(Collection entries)
*** Begin section ***

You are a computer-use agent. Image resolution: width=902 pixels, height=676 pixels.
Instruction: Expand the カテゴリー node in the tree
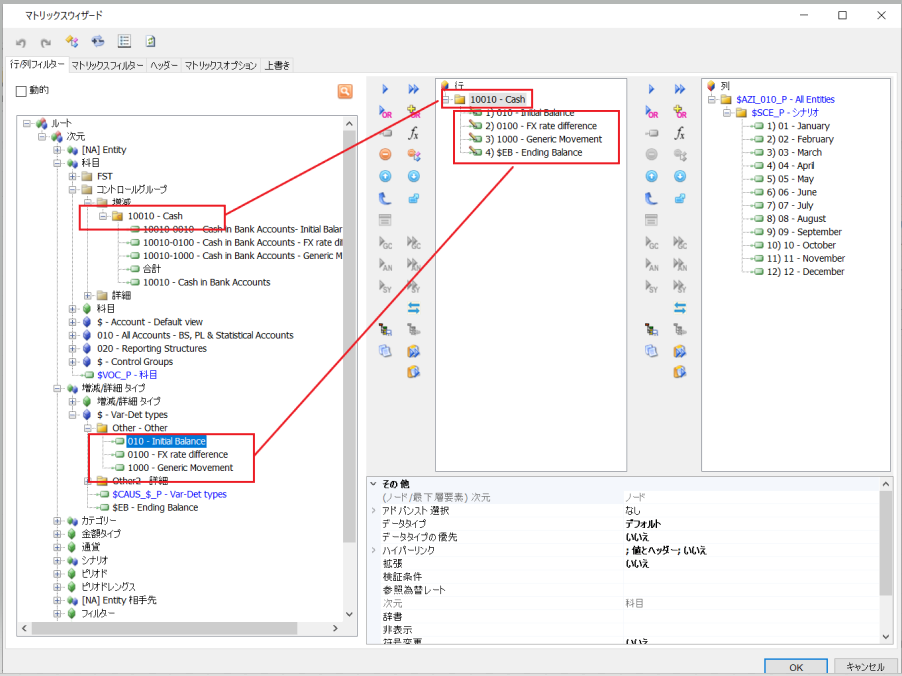(x=57, y=521)
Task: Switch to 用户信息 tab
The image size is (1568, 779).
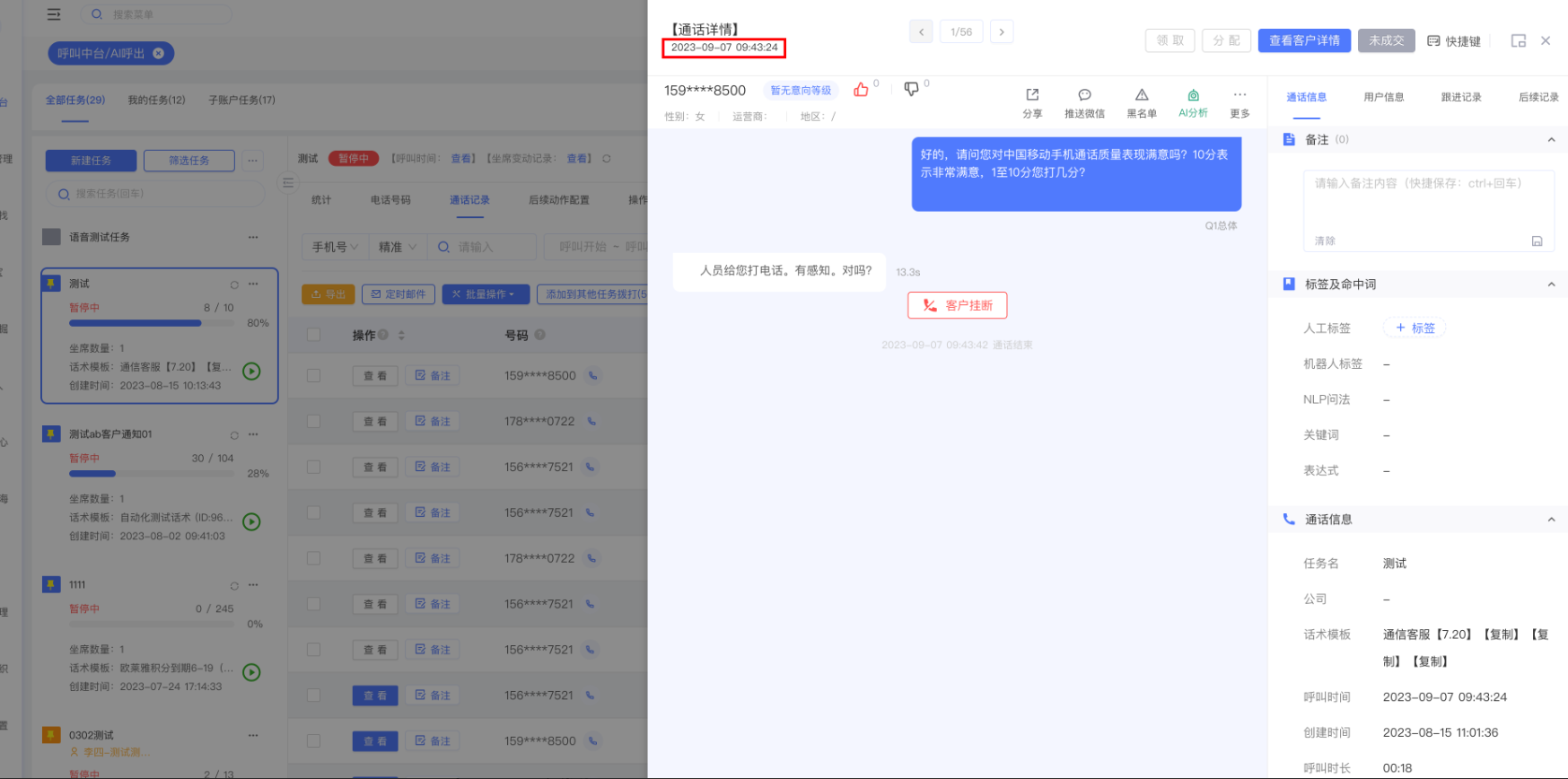Action: [x=1383, y=97]
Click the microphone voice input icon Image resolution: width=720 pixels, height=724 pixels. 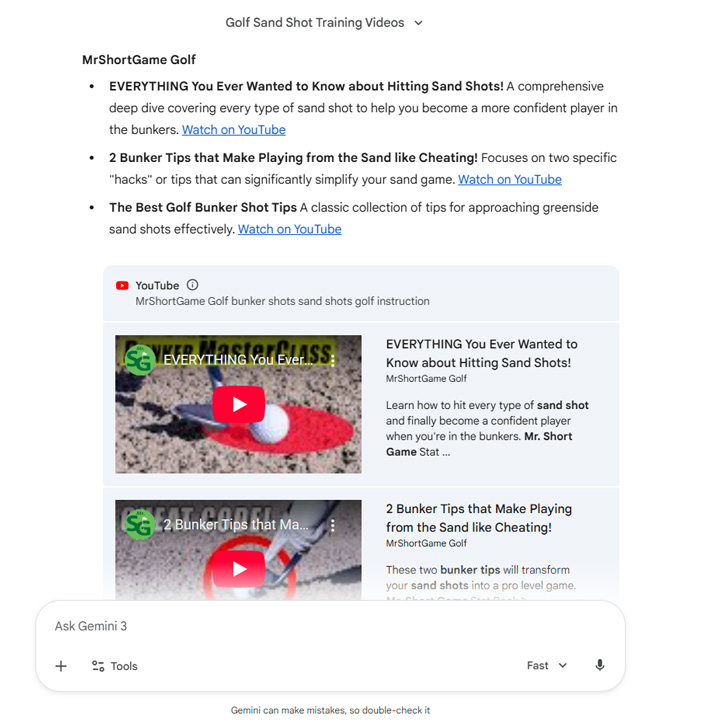tap(599, 665)
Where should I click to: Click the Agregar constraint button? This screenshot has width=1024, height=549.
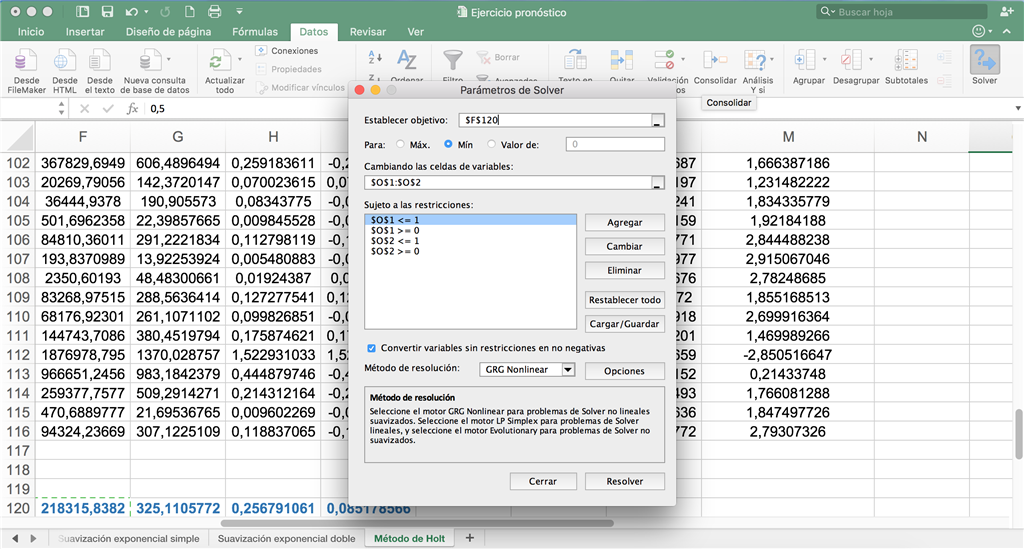(x=624, y=223)
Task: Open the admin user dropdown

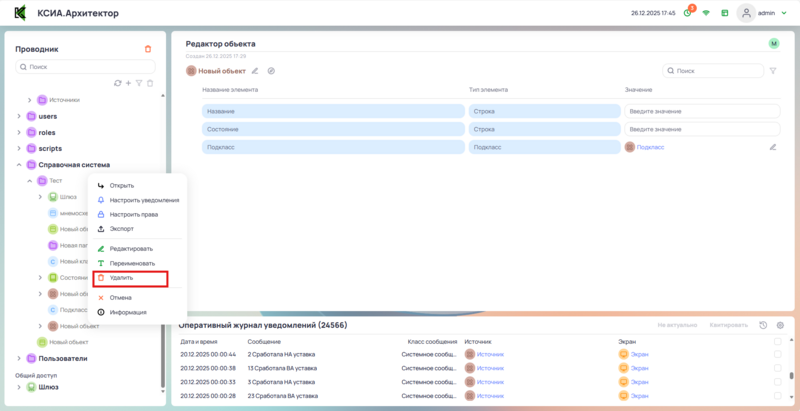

*** End section ***

### Task brief
Nothing but the lines from the one containing "Where should I" through the final line of the records, both included and copied exactly, should appear in the answer; pictures stay out.

### Solution to this exercise
Where should I click to: Click the Agregar constraint button? This screenshot has width=1024, height=549.
(x=624, y=223)
Task: Open the admin user dropdown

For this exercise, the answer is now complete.